Omgevingswet wordt opnieuw uitgesteld
De invoering van de Omgevingswet wordt opnieuw uitgesteld. 1 oktober 2022 en 1 januari 2023 worden genoemd als nieuwe data.
De invoering van de Omgevingswet wordt voor de vijfde keer uitgesteld. Minister De Jonge (Volkshuisvesting en Ruimtelijke Ordening, CDA) noemt 1 oktober 2022 of 1 januari 2023 als nieuwe data. Dat schrijft de minister vandaag in een brief aan de Eerste en Tweede Kamer. Hij wil dat de dienstverlening aan mensen en bedrijven niet in het geding komt en dat gebiedsontwikkeling niet belemmerd wordt.
Meer tijd
‘De afgelopen weken zijn er verschillende overleggen geweest met medeoverheden en experts over de invoering van de Omgevingswet. Daaruit kwam naar voren dat er meer tijd nodig is om goed te oefenen met de nieuwe systemen. Die tijd wil ik nemen voor een verantwoorde en zorgvuldige invoering,’ aldus De Jonge.
Onzekerheden
Volgens De Jonge functioneert de vergunningverlening goed, maar ‘zien we dat bij de zogeheten planketen, waar gemeenten, provincies en waterschappen met plansoftware nieuwe omgevingsplannen kunnen publiceren, er verschillende onzekerheden zijn.’ De komende weken moet duidelijk worden of de invoeringsdatum 1 oktober 2022 of 1 januari 2023 zal worden.
Onvermijdelijk want de systemen van (sommige) marktpartijen VTH software doen het nog niet. Dus vasthouden aan de invoeringsdatum zou een zelf gecreëerde code zwart zijn voor de vergunningverleners, toezichthouders en handhavers van die ca 30% van alle lagere overheden die de pech hebben volledig afhankelijk te zijn van een softwareleverancier die het niet lukt om te leveren zoals beloofd.

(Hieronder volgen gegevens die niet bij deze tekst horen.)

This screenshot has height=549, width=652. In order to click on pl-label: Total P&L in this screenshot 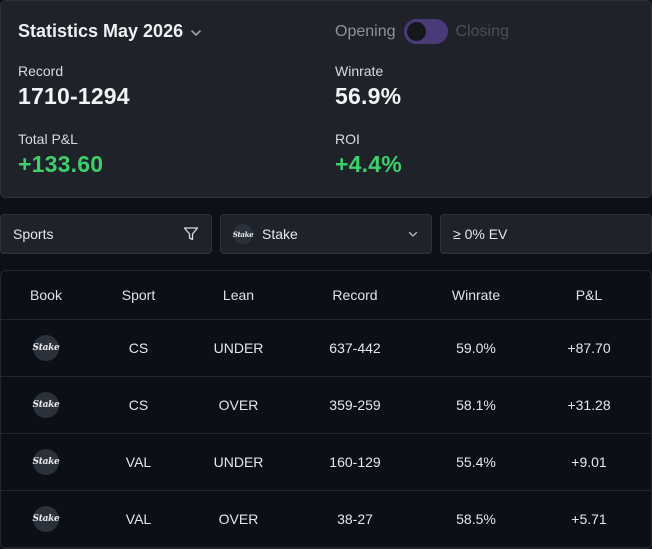, I will do `click(48, 139)`.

Maar vanaf wat meer afstand toch vooral onbegrijpelijk. De omgevingswet was een poging om het benutten en beschermen van de fysieke leefomgeving nu eens helemaal vanuit de bedoeling en integraal aan te vliegen ipv in hokjes gedacht met regels vanuit de systeemwereld. Nieuwe ICT toepassingen zijn dan helemaal niet nodig, hooguit een extra hulpje bij het faciliteren van de transformatie. Het DSO (Digitaal Stelsel Omgevingswet) is nu helaas verworden van een hulpmiddel voor het nieuwe stelsel tot de kern -en achilleshiel- er van. En dus is het middel nu het nieuwe doel: Als het maar werkt straks.

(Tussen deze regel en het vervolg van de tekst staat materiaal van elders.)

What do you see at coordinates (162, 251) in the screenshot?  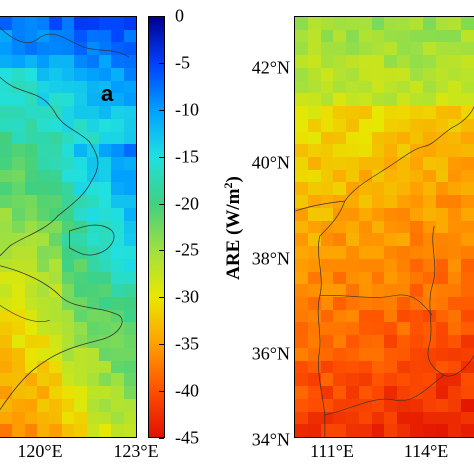 I see `colorbar-tick-mark` at bounding box center [162, 251].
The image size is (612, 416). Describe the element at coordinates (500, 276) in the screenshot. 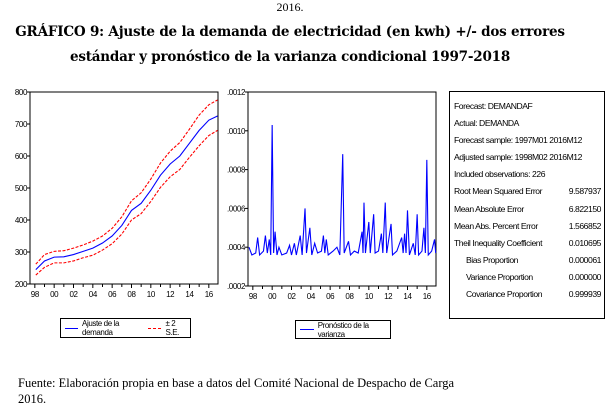

I see `stats-label: Variance Proportion` at that location.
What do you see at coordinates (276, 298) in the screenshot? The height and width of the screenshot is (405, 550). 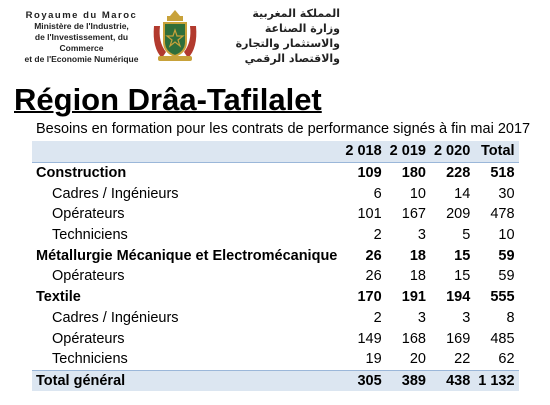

Dat toont helaas aan dat de omgevingswet zelf een schoolvoorbeeld van de ontsporende systeemwereld is geworden. Door alles aan alles te koppelen en overal systemen bij te willen ontwikkelen is het niet meer behapbaar en raakt de transformatieve bedoeling van de Omgevingswet uit beeld. Veel gemeenten hebben hun ambities al afgeschaald naar: “met zo min mogelijk -maar toch aanzienlijke- extra kosten zo goed en kwaad als dat gaat dezelfde dienstverlening aan burger en politiek kunnen blijven bieden”. En dat is doodzonde.